The answer must be an exact copy of the lines from the one with "You are a computer-use" to the last line of the entries below, both included, and must contain no pictures.

※

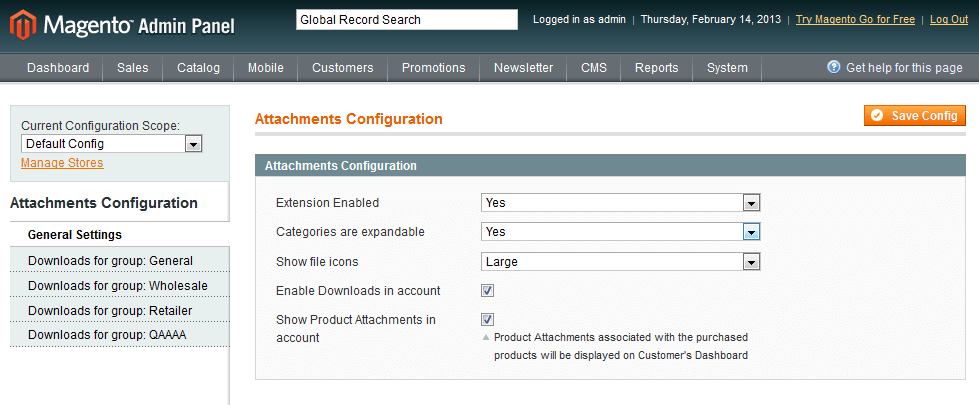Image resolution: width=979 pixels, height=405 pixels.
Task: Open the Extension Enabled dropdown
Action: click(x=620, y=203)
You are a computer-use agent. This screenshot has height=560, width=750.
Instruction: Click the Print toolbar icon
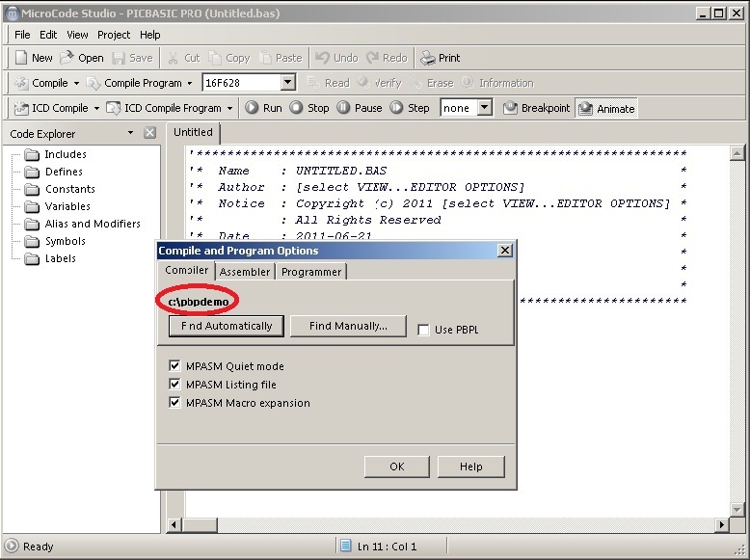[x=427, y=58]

※

**Answer for this exercise**.
You are a computer-use agent. This screenshot has height=560, width=750.
Instruction: Click the Print toolbar icon
[x=427, y=58]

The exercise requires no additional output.